▶ [Work instruction]: Repeat verbatim, and only, the lines of the data below, beginning at the line that contains "This screenshot has width=1024, height=576." and stopping after the line that contains "Image resolution: width=1017".

▶ [Listed records]:
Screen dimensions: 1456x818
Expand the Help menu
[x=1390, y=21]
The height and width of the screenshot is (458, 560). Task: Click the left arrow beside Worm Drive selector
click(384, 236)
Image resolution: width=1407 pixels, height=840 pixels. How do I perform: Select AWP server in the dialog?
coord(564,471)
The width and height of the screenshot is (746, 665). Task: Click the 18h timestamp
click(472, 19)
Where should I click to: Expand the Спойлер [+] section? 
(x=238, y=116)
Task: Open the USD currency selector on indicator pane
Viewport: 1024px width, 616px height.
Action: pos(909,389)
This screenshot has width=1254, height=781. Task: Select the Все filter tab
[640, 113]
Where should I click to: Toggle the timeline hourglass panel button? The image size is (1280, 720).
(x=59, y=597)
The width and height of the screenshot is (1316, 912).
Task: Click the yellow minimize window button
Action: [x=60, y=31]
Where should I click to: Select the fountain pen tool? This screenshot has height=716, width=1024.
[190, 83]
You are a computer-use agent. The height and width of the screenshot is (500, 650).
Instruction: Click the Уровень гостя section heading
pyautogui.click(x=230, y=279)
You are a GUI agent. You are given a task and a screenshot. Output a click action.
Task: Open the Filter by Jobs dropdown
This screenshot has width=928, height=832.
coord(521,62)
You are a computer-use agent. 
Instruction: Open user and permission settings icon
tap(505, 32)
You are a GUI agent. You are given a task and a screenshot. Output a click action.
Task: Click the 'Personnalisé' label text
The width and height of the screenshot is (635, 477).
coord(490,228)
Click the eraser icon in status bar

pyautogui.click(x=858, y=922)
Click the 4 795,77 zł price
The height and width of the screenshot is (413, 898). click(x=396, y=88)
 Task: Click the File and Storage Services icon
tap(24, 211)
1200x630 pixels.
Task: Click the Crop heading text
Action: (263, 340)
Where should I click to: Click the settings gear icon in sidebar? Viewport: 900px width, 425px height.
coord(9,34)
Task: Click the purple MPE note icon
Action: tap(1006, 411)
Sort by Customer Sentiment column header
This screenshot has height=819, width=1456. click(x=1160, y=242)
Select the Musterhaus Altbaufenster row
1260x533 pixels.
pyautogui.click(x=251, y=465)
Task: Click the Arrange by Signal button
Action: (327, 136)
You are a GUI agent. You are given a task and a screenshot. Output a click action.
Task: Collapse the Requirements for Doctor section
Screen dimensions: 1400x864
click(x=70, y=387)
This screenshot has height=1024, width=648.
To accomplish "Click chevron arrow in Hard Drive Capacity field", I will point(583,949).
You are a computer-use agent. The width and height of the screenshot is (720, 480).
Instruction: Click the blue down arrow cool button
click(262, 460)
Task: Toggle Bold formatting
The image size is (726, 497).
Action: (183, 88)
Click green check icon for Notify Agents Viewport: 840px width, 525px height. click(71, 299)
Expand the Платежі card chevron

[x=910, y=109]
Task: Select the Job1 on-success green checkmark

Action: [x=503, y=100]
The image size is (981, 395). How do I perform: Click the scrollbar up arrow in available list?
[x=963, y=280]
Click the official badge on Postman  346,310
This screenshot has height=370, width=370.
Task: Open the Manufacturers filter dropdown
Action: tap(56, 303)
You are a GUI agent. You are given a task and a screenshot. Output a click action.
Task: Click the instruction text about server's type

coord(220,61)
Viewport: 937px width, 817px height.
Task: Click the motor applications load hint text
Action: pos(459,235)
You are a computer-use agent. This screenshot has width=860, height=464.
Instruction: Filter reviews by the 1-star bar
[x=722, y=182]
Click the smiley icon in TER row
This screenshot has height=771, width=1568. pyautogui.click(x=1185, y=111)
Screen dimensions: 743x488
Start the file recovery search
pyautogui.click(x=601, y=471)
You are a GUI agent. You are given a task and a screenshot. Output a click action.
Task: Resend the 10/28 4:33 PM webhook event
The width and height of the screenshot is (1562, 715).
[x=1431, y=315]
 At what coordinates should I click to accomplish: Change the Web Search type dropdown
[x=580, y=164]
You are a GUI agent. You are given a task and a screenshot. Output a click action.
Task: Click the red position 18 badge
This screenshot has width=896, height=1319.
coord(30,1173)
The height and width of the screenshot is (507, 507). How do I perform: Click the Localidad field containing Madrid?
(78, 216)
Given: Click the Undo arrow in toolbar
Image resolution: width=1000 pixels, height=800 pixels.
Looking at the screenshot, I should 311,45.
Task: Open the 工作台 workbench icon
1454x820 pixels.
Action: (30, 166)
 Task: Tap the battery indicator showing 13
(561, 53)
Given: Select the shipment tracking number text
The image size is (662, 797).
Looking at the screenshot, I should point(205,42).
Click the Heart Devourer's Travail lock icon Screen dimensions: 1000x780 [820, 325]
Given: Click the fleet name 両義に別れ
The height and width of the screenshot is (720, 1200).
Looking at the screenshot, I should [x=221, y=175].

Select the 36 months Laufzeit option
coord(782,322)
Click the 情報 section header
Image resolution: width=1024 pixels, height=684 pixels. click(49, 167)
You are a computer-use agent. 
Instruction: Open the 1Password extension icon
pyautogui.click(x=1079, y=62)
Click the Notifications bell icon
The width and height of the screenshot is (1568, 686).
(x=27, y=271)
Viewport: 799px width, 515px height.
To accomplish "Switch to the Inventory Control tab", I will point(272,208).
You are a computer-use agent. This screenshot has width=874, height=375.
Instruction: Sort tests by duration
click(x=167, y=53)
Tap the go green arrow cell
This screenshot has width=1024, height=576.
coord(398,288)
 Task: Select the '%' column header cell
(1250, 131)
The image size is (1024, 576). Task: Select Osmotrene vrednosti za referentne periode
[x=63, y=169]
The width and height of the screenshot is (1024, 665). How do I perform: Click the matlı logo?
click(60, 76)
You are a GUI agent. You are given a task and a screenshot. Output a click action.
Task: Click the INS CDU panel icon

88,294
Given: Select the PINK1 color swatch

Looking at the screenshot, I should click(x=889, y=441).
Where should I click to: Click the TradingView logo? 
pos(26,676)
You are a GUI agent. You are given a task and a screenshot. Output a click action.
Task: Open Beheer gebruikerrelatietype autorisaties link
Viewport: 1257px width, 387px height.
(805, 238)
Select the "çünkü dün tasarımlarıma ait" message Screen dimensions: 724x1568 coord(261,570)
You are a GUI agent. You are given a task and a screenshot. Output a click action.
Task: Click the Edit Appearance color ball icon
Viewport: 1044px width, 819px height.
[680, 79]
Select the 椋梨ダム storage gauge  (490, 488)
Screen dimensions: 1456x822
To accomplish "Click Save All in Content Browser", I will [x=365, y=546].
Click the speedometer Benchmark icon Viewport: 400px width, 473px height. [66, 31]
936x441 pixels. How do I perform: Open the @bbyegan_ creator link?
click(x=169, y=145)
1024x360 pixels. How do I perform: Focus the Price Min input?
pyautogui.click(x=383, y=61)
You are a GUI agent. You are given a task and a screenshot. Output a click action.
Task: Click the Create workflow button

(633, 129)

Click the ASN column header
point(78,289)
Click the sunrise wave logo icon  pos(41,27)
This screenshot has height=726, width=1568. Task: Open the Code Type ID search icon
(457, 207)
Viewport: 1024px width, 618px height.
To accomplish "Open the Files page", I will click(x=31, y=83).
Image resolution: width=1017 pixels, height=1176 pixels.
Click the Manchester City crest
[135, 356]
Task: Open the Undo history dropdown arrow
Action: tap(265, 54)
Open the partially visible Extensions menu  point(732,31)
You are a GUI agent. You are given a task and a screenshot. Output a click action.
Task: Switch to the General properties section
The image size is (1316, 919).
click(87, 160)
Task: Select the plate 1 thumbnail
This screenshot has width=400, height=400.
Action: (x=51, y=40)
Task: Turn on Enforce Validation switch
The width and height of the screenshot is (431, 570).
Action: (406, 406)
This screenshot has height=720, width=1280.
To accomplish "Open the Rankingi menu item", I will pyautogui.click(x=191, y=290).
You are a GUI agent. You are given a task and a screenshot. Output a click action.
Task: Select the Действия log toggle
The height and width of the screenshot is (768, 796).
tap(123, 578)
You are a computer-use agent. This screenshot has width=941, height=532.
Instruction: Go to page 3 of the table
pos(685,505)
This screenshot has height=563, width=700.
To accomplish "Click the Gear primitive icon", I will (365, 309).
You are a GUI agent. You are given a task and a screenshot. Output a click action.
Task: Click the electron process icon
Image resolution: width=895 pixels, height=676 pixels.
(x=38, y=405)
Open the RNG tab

▶ [Response to the exercise]:
This screenshot has width=1024, height=576.
coord(398,288)
 Task: Select the '%' column header cell
(1250, 131)
The image size is (1024, 576). Task: Select Osmotrene vrednosti za referentne periode
[x=63, y=169]
The width and height of the screenshot is (1024, 665). How do I perform: Click the matlı logo?
click(60, 76)
You are a GUI agent. You are given a task and a screenshot. Output a click action.
Task: Click the INS CDU panel icon

88,294
Given: Select the PINK1 color swatch

Looking at the screenshot, I should click(x=889, y=441).
Where should I click to: Click the TradingView logo? 
pos(26,676)
You are a GUI agent. You are given a task and a screenshot. Output a click action.
Task: Open Beheer gebruikerrelatietype autorisaties link
Viewport: 1257px width, 387px height.
(805, 238)
Select the "çünkü dün tasarımlarıma ait" message Screen dimensions: 724x1568 coord(261,570)
You are a GUI agent. You are given a task and a screenshot. Output a click action.
Task: Click the Edit Appearance color ball icon
Viewport: 1044px width, 819px height.
[680, 79]
Select the 椋梨ダム storage gauge  (490, 488)
Screen dimensions: 1456x822
To accomplish "Click Save All in Content Browser", I will [x=365, y=546].
Click the speedometer Benchmark icon Viewport: 400px width, 473px height. [66, 31]
936x441 pixels. How do I perform: Open the @bbyegan_ creator link?
click(x=169, y=145)
1024x360 pixels. How do I perform: Focus the Price Min input?
pyautogui.click(x=383, y=61)
You are a GUI agent. You are given a task and a screenshot. Output a click action.
Task: Click the Create workflow button

(633, 129)

Click the ASN column header
point(78,289)
Click the sunrise wave logo icon  pos(41,27)
This screenshot has height=726, width=1568. Task: Open the Code Type ID search icon
(457, 207)
Viewport: 1024px width, 618px height.
To accomplish "Open the Files page", I will click(x=31, y=83).
Image resolution: width=1017 pixels, height=1176 pixels.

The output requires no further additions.